Deadwood starred Timothy Olyphant and Ian McShane as real-life Deadwood residents Seth Bullock and Al Swearengen, and used actual diaries and newspapers from 1870s Deadwood residents as reference points for the series, which mixed historical fact with substantial fiction. The series earned 28 Emmy nominations, winning eight. It also won a Golden Globe. The series ended without a proper finale, and after several years of fan demand and discussions with HBO, Deadwood: The Movie went into production in 2018 and was broadcast on May 31, 2019. The series was the subject of controversy over the use of profanity, with the work ‘fuck’ said 43 times in the first hour of the show. Over the course of the 36 episodes the word is said 2,980 times, or 1.56 utterances per minute.

2014

Alloy Entertainment

  • March 17 – Lords of the Car Hoards (Discovery Channel, Two seasons, 12 episodes)
  • March 17 – The Fabulist (E!, One season, 8 episodes)
  • March 18 – Chasing Maria Menounos (Oxygen, One season, 10 episodes)
  • March 18 – Barry’d Treasure (A&E, One season, 8 episodes)
  • March 19 – The 100 (The CW, Seven seasons, 100 episodes)
  • March 23 – American Dream Builders (NBC, One season, 10 episodes)

Barry’d Treasure starred Barry Weiss and was a spin-off of Storage Wars. Some of Weiss’ Storage Wars sidekicks also made appearances on the show.

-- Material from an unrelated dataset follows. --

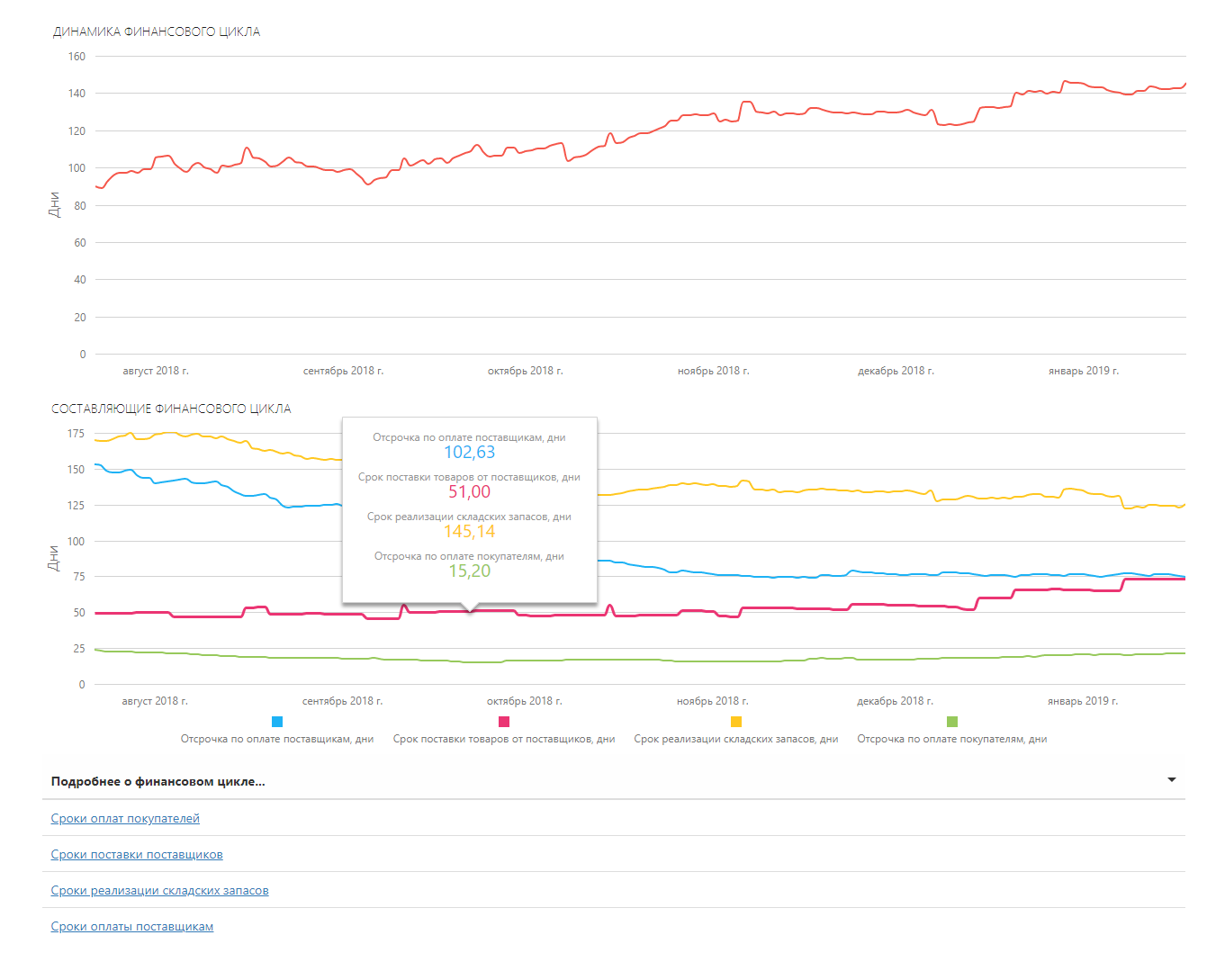This screenshot has height=980, width=1225.
Task: Toggle series via 'Срок реализации складских запасов' legend label
Action: pyautogui.click(x=736, y=739)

The 100 was pronounced The Hundred, and is loosely based on the young adult novel series of the same name by Kass Morgan. The series was filmed in and around Vancouver. David J. Peterson, who created Dothraki and Valyrian languages for Game of Thrones, created the Trigedasleng language for The Grounders on The 100, which was similar to Creole English. The series faced widespread backlash after killing off the Lexa (Alycia Debnam-Carey) character in Season 3, which many critics and fans considered a continuation of the ‘bury your gays’ trope in television in which LGBTQ characters are killed off more often than others, implying they are disposable. The fact that Lexa was killed immediately after having sex with Clarke (Eliza Taylor) only heightened the criticism, forcing showrunner Jason Rothenberg to issue an apology. The death of Lexa also forced the death of Debnam-Carey’s concurrernt character on Fear the Walking Dead to be presented off-screen. The series received an Emmy nomination in 2014 for Special Visual Effects. A seventh season episode, ‘Anaconda’, served as a backdoor pilot for a prequel series to show the events 97 years before the original series beginning with the nuclear apocalypse that wiped out almost all life on Earth. The prequel was still under consideration as late as May 2021, but by November 2021 the network announced it was not moving forward with the series.